━━━ The input
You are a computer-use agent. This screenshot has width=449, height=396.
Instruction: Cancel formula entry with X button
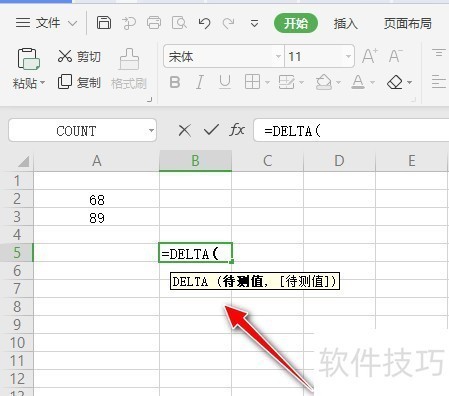184,130
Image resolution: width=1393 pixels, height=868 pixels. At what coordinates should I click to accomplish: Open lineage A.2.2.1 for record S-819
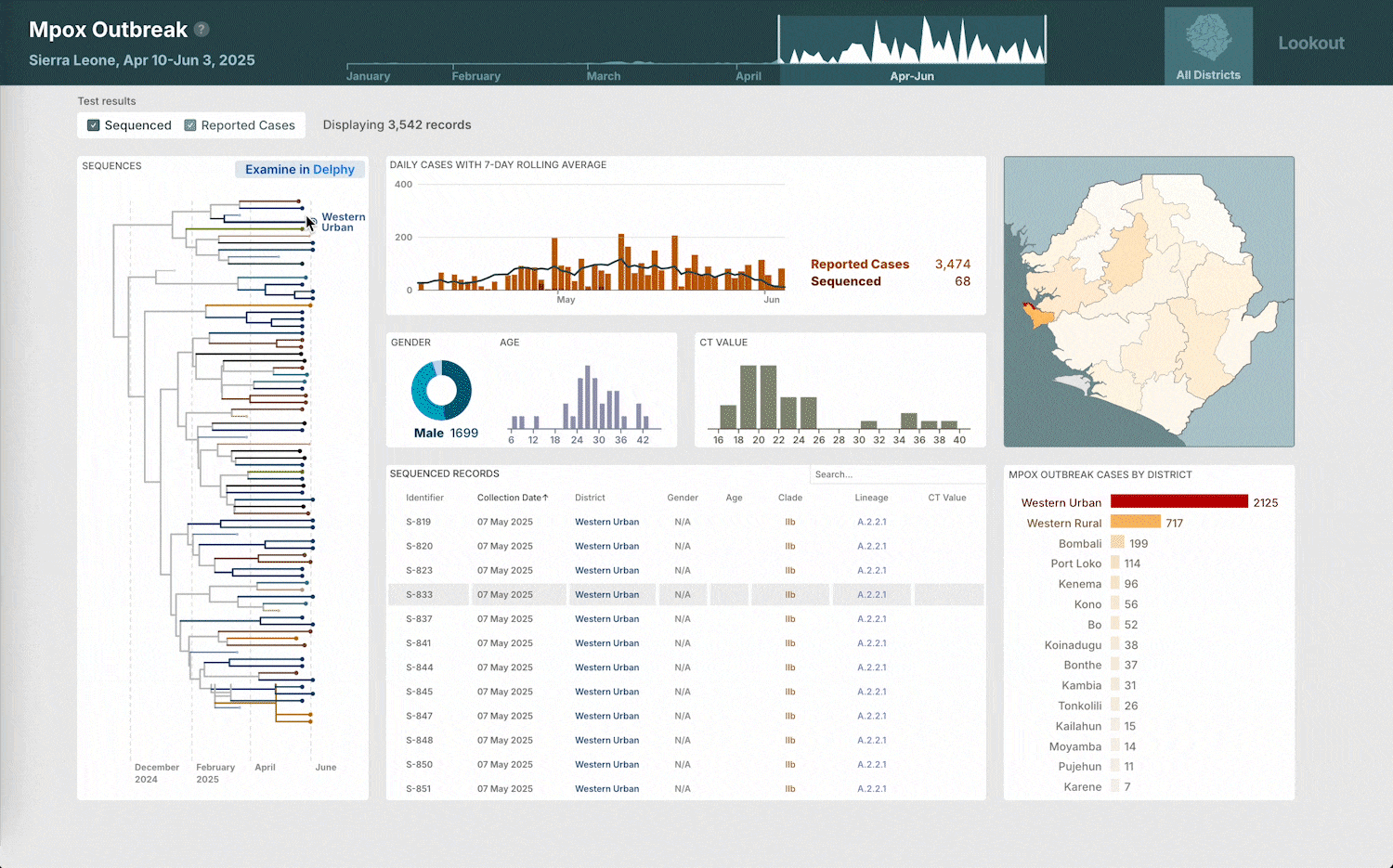(871, 522)
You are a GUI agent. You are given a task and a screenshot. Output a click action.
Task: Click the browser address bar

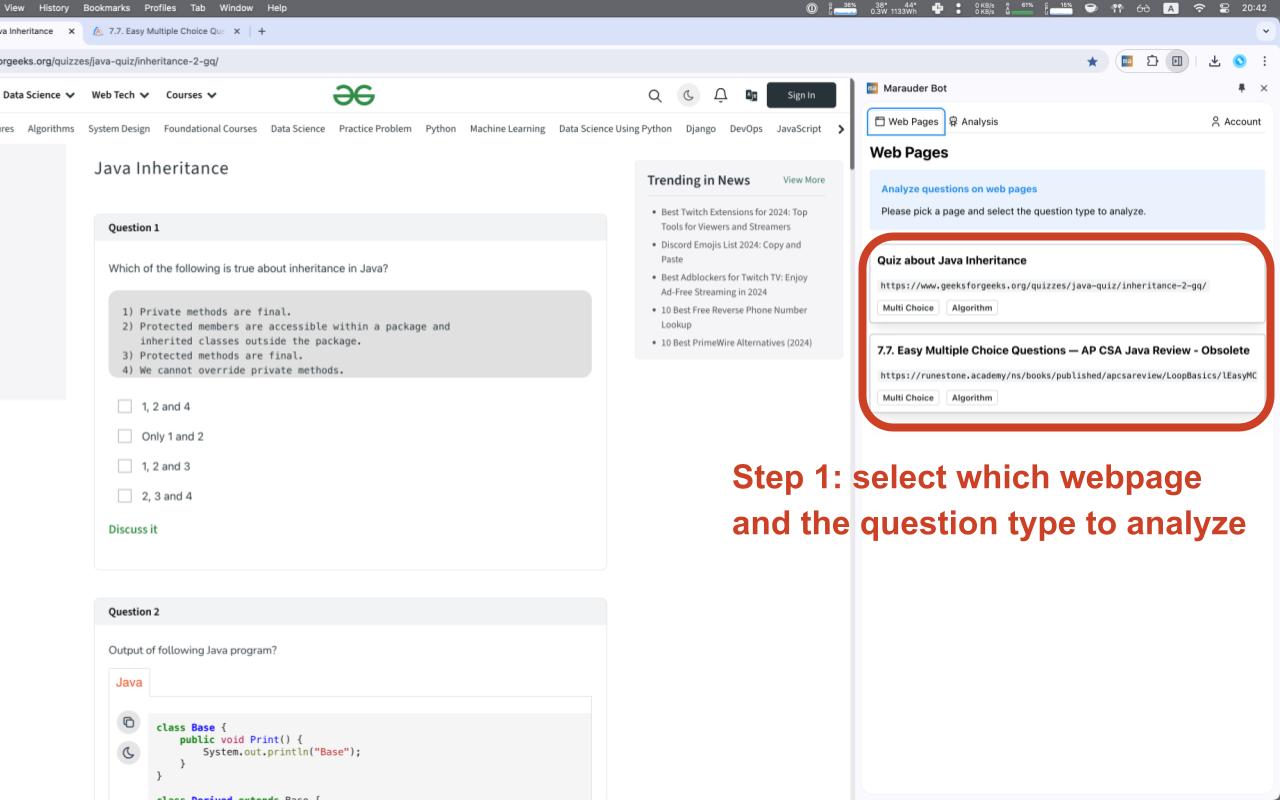[500, 61]
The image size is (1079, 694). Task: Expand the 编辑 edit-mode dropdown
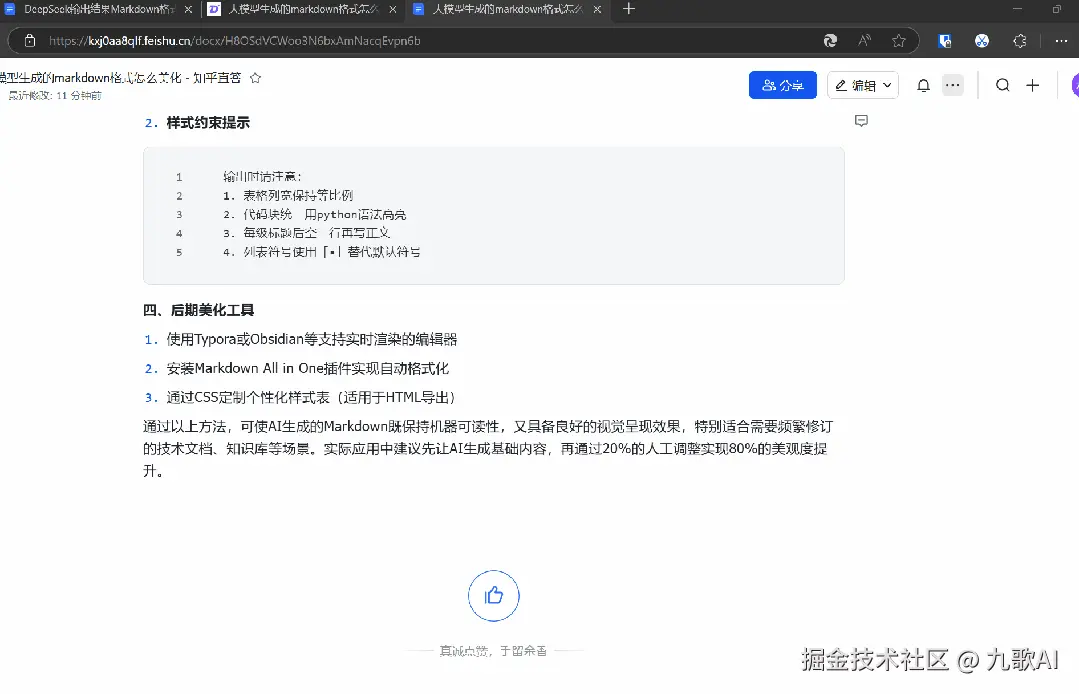888,85
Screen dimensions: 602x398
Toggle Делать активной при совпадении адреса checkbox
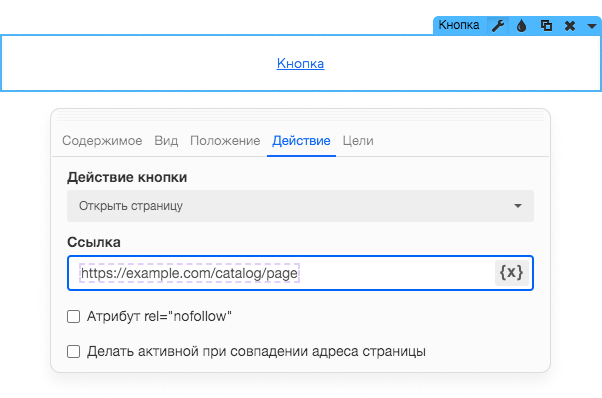[x=73, y=351]
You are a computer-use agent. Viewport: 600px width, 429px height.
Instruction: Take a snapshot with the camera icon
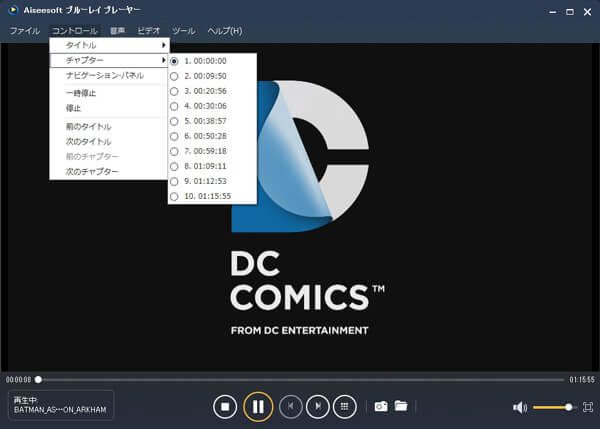point(380,406)
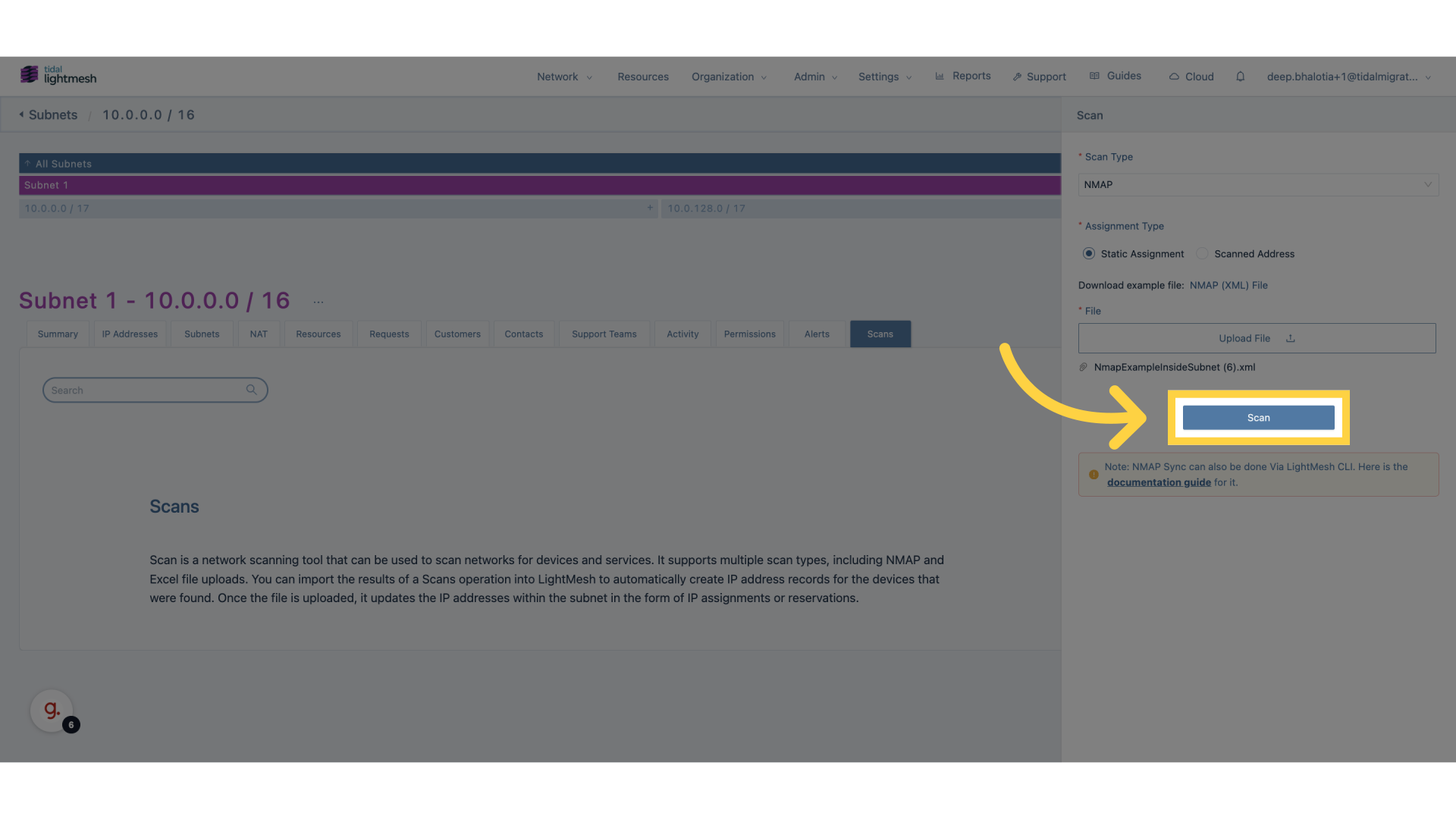Expand the Organization dropdown menu
The image size is (1456, 819).
(x=729, y=76)
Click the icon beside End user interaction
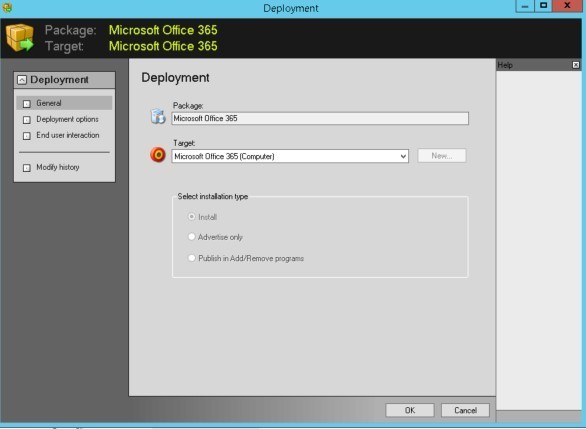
━━━━━━
Rewrite every entry above as a numbered list, one item per line, dropping blank lines and leaving out the pictures.

**Written solution:**
1. You are a computer-use agent. This screenshot has width=449, height=396.
2. Instruction: Cancel formula entry with X button
3. 184,130
4. Image resolution: width=1393 pixels, height=868 pixels. At what coordinates should I click to accomplish: Open lineage A.2.2.1 for record S-819
5. (871, 522)
6. You are a GUI agent. You are given a task and a screenshot. Output a click action.
7. Task: Click the browser address bar
8. [500, 61]
9. The image size is (1079, 694). Task: Expand the 编辑 edit-mode dropdown
10. 888,85
11. Screen dimensions: 602x398
12. Toggle Делать активной при совпадении адреса checkbox
13. [x=73, y=351]
14. You are a computer-use agent. Viewport: 600px width, 429px height.
15. Instruction: Take a snapshot with the camera icon
16. point(380,406)
17. Expand the Organization dropdown menu
18. The image size is (1456, 819).
19. (x=729, y=76)
20. Click the icon beside End user interaction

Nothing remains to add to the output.